The problem: How do the lines below between the ones holding "This screenshot has height=889, width=1429." and "Task: Select Matrix Score in the sidebar", inclusive, read? Give them again exactly, with no other lines.

(Saved entries)

=====

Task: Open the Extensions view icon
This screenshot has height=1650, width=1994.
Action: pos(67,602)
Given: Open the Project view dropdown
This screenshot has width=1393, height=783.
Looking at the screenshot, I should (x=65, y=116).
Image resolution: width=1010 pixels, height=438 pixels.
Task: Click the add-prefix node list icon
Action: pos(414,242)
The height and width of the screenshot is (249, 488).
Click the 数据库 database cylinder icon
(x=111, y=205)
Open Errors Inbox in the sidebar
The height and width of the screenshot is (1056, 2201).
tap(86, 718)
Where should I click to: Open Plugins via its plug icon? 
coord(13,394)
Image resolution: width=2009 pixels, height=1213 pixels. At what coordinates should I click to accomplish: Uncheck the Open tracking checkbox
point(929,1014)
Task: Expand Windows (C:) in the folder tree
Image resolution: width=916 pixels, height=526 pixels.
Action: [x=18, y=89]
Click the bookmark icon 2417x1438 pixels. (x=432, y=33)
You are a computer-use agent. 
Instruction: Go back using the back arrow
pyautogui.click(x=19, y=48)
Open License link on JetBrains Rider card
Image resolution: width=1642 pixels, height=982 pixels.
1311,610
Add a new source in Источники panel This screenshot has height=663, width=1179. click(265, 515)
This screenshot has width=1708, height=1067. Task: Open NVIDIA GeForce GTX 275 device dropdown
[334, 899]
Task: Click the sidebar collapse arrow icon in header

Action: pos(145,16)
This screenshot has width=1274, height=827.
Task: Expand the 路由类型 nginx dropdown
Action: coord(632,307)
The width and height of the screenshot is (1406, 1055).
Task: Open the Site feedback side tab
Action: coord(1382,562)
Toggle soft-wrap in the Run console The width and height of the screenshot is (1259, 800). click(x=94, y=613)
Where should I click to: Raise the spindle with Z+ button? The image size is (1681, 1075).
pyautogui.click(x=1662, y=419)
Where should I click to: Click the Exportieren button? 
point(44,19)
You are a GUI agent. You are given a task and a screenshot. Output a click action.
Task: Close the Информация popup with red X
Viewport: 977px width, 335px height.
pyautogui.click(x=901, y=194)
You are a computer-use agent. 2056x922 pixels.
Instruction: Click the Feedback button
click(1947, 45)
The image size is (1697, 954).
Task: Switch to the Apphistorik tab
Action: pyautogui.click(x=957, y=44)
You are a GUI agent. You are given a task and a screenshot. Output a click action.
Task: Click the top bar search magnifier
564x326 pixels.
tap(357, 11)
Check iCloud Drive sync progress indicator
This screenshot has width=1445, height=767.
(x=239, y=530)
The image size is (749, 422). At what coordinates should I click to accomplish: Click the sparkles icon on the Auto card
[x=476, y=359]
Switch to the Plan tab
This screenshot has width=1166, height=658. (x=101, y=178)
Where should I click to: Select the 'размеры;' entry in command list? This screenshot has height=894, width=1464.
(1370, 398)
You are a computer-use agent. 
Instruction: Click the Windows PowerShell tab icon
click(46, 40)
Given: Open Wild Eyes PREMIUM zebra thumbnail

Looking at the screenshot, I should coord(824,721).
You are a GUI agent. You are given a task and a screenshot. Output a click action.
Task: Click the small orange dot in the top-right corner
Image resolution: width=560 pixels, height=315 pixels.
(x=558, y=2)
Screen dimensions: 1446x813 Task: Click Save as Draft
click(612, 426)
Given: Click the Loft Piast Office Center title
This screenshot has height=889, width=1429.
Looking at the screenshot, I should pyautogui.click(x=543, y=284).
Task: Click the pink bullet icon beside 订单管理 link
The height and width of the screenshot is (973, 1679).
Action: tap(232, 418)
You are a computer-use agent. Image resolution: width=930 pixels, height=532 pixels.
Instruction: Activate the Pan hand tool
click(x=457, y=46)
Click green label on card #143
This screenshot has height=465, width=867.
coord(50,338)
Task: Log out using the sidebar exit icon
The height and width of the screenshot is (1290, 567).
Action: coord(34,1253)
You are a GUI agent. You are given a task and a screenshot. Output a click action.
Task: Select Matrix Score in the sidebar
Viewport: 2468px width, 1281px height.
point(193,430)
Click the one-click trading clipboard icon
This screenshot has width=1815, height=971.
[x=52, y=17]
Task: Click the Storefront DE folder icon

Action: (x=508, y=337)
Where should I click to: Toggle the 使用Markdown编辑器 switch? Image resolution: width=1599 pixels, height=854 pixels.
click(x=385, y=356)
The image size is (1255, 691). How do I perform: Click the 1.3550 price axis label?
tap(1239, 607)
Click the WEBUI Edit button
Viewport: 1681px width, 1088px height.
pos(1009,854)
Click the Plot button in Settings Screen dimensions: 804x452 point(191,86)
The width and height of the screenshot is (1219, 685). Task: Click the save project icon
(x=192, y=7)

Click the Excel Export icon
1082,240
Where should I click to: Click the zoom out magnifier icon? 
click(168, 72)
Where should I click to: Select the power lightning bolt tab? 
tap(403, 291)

=====

Result of this task:
This screenshot has height=889, width=1429.
Looking at the screenshot, I should pyautogui.click(x=543, y=284).
Task: Click the pink bullet icon beside 订单管理 link
The height and width of the screenshot is (973, 1679).
Action: tap(232, 418)
You are a computer-use agent. Image resolution: width=930 pixels, height=532 pixels.
Instruction: Activate the Pan hand tool
click(x=457, y=46)
Click green label on card #143
This screenshot has height=465, width=867.
coord(50,338)
Task: Log out using the sidebar exit icon
The height and width of the screenshot is (1290, 567).
Action: coord(34,1253)
You are a GUI agent. You are given a task and a screenshot. Output a click action.
Task: Select Matrix Score in the sidebar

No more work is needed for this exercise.